Le Pen campaign director at centre of new French 'fake job' probe: report
French far-right party Front National (FN) senator, Mayor of Frejus and FN presidential candidate Marine Le Pen's campaign director, David Rachline. (AFP Photo)


A French prosecutor is investigating the activities of the far-right National Front on a regional council in northern France, a judicial source said on Tuesday after a newspaper reported a top party official was suspected of being paid for fake work.

The Canard Enchaine satirical newspaper said a preliminary investigation by the prosecutor in Lille focused on David Rachline, campaign director for party leader Marine Le Pen, a leading candidate in the presidential election.

Rachline, 29, a rising young star in Le Pen's anti-immigration and anti-euro party, had been on the payroll of the Lille-based regional council while at the same time being an elected councillor in a region in Provence, about 1,000 km (625 miles) to the south, it said.

Rachline said the investigation bore the hallmark of "a political attack".

"This is a probe directly targeting the candidate and her campaign director," he told Reuters. " It's a good pretext to legally wiretape the campaign director of one of the opposition's leading figures."

The fake job allegation involving the National Front is the latest such scandal to beset candidates in the two-stage election due to take place on April 23 and May 7.

It came just hours ahead of a televised debate by all 11 presidential rivals on Tuesday night.

Conservative candidate Francois Fillon slumped from being front-runner to trailing in third place, according to opinion polls, after the Canard Enchaine reported in January that he paid his wife and two children hundreds of thousands of euros in tax-payers' money for work they did not properly carry out.

Fillon, a 63-year-old former prime minister, and his wife are now under formal investigation for fraud.

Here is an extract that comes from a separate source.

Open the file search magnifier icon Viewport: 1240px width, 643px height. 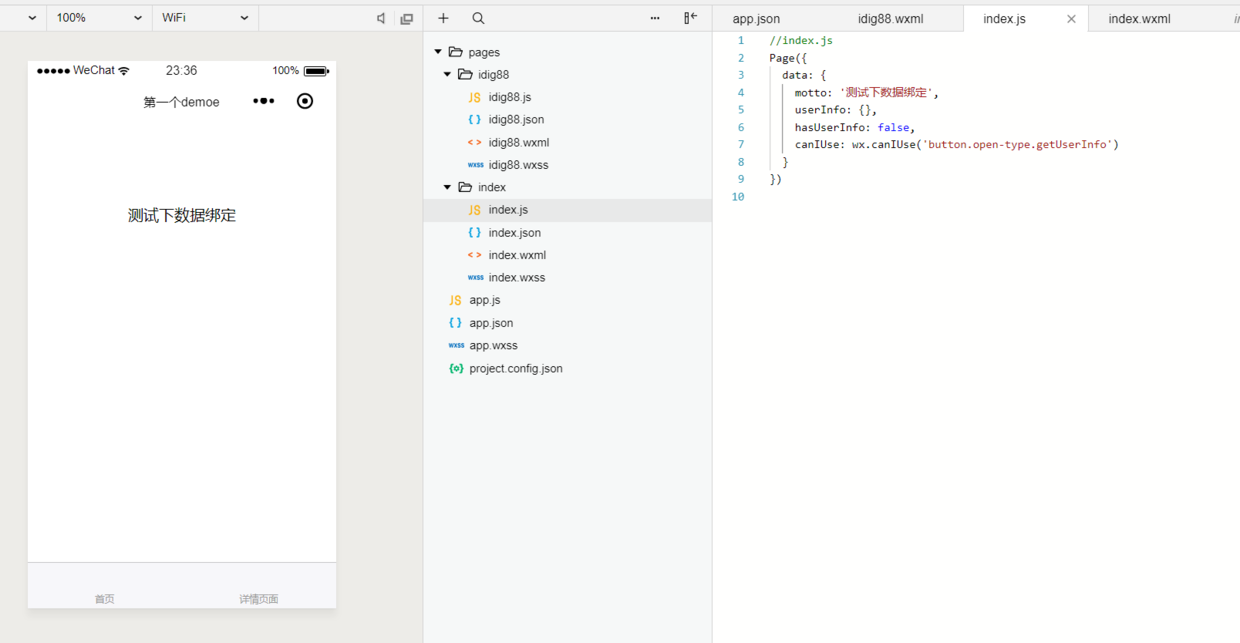pos(478,18)
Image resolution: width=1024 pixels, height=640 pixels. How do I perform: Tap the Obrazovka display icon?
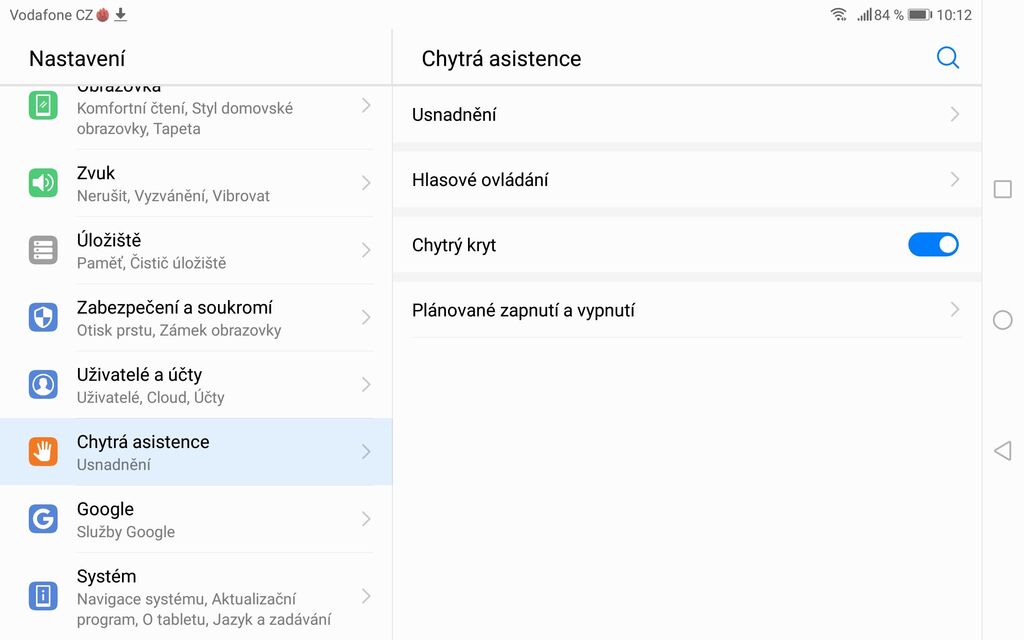[43, 105]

Fillon has denied any wrongdoing and has said he will not allow the scandal to affect his drive for the presidency.

In a separate action involving the National Front, French judicial police in February questioned her bodyguard and chief of staff in relation to a probe into alleged misuse of EU funds to pat parliamentary assistants.

Le Pen, like Fillon, has denied any wrongdoing.

Opinion polls see Le Pen possibly coming first in the first round of the election in April but losing by a sizeable margin to independent centrist Emmanuel Macron in the May runoff.